Your physician at the Pituitary Tumor Center will talk to you about the risks and benefits of surgery. After the surgery is explained to you, you will be asked to sign three consent forms. When possible, this will take place during your clinic visit.


Everyone's medication needs are different. You will continue to take most of your regular medications before and after your surgery. Depending on your procedure, you may be required to discontinue taking aspirin or anti-inflammatory drugs. Your physicians will discuss this with you in further detail, but please call your neurosurgeon's office if you have any questions about medications. When you are discharged from the hospital after the surgery you will also get additional instructions on how to continue to take the medications at home.


You will most likely be admitted on the day of surgery. An IV will be placed in your arm. Other IVs and catheters will be placed after you are asleep. This will be explained to you at the preoperative visit.


In addition to your surgeon, anesthesiologists, nurses, and one or more physician assistants will be in the operating room. Surgery may last a few or many hours. The operating room staff will give your family updates during the surgery. As soon as surgery is over, the physician will talk to your family.

After Surgery

After Surgery, you may be taken to the intensive care unit, or you may have a short stay in the Recovery Room before going to the Nursing Unit. You will have IV's and a heart monitor on as well as a catheter in your bladder. A loose-fitting mask may be placed over your mouth, which will deliver oxygen. A typical hospital stay is four days after surgery.

You should not have a lot of pain. Most people just take Tylenol after the surgery. Let your nurse know if you have any pain. Your medications can be changed accordingly.

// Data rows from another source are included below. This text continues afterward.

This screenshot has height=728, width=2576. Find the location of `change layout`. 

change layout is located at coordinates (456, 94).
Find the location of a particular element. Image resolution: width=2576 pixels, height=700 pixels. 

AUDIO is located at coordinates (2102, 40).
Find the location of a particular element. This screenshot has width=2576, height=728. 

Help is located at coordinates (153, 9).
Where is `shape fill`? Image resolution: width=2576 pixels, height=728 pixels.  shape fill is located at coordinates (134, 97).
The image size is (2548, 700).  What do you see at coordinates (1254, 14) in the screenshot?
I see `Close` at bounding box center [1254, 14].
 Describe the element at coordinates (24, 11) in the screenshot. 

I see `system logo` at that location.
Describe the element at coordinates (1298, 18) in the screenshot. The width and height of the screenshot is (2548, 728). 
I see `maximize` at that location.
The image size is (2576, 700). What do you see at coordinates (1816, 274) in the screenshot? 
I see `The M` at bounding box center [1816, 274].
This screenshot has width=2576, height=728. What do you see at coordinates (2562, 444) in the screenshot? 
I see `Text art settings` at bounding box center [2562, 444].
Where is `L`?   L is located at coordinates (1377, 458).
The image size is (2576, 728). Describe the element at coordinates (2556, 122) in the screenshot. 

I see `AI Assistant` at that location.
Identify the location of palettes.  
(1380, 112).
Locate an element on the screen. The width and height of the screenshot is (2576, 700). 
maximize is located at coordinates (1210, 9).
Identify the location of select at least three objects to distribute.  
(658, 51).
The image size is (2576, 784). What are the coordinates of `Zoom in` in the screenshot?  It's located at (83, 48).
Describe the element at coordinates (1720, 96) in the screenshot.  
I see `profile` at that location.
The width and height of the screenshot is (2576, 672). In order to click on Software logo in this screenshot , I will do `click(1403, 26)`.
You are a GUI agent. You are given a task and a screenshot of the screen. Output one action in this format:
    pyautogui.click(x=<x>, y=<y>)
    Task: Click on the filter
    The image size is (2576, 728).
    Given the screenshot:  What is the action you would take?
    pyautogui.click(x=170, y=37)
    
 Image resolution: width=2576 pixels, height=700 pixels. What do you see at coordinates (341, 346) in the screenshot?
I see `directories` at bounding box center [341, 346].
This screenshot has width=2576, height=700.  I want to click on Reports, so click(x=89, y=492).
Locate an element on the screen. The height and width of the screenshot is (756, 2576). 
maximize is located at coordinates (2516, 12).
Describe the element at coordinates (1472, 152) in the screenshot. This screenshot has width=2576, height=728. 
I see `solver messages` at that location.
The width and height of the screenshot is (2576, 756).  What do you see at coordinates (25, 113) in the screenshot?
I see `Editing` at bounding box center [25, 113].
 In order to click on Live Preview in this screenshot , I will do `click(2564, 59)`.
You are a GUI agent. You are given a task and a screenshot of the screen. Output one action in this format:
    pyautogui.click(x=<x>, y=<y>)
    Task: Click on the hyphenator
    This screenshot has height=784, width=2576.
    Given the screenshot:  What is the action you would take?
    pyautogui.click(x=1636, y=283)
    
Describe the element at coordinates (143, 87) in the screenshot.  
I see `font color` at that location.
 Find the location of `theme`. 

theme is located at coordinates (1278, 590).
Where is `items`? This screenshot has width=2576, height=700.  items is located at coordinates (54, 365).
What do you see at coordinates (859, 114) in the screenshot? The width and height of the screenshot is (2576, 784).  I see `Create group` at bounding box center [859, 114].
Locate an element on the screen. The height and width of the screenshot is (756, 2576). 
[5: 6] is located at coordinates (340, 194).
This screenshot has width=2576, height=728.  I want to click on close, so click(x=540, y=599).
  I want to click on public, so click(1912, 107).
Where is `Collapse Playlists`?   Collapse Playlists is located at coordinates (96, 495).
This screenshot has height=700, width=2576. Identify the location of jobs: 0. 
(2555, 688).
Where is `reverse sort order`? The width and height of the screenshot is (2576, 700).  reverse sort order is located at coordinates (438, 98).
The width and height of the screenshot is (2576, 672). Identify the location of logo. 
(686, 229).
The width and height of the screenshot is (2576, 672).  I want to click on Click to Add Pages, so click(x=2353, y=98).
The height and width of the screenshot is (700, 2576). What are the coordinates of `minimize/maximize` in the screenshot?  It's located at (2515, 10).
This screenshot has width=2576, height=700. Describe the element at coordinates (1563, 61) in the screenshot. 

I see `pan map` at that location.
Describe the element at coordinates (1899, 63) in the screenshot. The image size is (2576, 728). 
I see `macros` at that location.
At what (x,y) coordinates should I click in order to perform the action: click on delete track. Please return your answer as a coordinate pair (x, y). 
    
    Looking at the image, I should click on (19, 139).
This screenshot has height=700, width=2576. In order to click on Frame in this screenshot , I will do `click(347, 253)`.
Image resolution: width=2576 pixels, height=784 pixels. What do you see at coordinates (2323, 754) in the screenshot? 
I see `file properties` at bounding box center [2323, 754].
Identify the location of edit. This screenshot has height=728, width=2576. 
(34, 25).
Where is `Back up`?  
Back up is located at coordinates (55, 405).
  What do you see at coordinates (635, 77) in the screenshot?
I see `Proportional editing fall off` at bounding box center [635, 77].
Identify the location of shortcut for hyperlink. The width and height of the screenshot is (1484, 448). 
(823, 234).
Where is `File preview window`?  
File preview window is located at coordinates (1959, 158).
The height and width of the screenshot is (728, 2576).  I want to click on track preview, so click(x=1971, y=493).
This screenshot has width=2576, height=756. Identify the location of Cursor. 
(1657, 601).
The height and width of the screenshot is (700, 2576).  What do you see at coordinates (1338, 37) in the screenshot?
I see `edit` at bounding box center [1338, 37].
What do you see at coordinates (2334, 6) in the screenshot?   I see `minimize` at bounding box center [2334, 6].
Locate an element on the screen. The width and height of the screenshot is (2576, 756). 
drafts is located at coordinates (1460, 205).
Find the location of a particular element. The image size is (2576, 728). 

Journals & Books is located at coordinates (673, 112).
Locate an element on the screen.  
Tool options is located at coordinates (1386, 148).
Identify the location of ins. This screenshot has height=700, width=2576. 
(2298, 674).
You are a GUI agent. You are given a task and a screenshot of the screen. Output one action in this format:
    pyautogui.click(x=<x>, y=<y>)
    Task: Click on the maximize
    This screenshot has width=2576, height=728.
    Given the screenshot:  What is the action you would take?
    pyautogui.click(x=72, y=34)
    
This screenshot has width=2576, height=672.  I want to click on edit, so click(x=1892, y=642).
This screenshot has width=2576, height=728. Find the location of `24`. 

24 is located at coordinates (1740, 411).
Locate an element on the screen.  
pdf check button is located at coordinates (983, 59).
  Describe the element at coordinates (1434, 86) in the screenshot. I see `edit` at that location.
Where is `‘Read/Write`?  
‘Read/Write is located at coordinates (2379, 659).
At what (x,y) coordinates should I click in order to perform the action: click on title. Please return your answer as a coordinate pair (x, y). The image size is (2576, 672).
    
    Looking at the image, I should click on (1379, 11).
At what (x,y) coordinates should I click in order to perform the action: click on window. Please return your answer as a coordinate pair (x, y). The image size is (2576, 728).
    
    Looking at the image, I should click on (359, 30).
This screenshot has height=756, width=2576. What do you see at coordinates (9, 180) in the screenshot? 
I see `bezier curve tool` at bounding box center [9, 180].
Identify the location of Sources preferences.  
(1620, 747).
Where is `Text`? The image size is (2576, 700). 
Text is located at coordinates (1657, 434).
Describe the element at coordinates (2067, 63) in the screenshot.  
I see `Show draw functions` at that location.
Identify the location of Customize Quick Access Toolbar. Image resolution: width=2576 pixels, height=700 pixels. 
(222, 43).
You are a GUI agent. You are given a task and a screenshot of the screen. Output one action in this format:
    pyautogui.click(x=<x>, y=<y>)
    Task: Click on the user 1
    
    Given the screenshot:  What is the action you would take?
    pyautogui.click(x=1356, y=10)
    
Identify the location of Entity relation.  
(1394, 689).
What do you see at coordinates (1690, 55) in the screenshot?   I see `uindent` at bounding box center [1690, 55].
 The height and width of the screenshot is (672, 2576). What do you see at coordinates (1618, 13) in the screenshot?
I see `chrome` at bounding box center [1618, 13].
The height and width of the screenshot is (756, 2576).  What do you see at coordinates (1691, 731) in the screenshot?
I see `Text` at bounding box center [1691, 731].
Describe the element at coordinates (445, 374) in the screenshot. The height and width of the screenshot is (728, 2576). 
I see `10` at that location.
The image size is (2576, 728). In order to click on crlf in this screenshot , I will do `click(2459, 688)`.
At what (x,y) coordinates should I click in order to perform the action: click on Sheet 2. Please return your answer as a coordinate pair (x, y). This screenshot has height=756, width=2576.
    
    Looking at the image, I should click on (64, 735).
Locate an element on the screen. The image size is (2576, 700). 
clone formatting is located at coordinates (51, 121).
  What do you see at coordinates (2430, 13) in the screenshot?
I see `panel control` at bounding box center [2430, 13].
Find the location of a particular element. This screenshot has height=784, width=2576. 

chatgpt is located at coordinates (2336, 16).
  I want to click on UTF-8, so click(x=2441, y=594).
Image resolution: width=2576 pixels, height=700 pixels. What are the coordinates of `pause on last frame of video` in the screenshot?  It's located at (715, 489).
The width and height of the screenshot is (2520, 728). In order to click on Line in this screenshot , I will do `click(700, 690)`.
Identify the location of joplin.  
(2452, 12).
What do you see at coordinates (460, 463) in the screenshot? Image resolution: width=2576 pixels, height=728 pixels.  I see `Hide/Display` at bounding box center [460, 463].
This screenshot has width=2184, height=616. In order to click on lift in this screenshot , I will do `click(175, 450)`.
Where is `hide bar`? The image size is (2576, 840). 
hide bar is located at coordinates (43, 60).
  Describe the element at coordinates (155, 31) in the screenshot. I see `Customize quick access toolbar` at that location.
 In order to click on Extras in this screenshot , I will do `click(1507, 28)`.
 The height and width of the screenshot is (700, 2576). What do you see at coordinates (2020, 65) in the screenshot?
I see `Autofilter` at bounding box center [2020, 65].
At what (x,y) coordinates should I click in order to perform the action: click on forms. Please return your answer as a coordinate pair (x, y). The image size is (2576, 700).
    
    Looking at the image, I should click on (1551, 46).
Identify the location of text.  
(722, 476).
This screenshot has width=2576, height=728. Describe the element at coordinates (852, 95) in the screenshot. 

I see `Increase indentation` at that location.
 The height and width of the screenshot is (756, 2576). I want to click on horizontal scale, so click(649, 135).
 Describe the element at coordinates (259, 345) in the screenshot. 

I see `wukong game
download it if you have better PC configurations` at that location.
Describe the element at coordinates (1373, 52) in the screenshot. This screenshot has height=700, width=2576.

We expect that you will be out of bed eating and taking short walks the day after surgery. You will be getting IV antibiotics for four days after surgery. The nurses will keep track of what you eat and drink as well as how much you urinate.

You can bring some comfortable clothes (bathrobe, for example) to wear after surgery.

Post-operative Visit

We ask that you call your neurosurgeon's office to arrange a postoperative visit with your surgeon. Your endocrinologist and otolaryngologist will most likely want to see you as well.

If you are having a non-surgical procedure, additional lab or blood tests may be required after the procedure. This testing can be done at Hopkins or at your primary care physician's office. Prior to discharge you will receive specific instructions and information about any additional testing and follow up visits.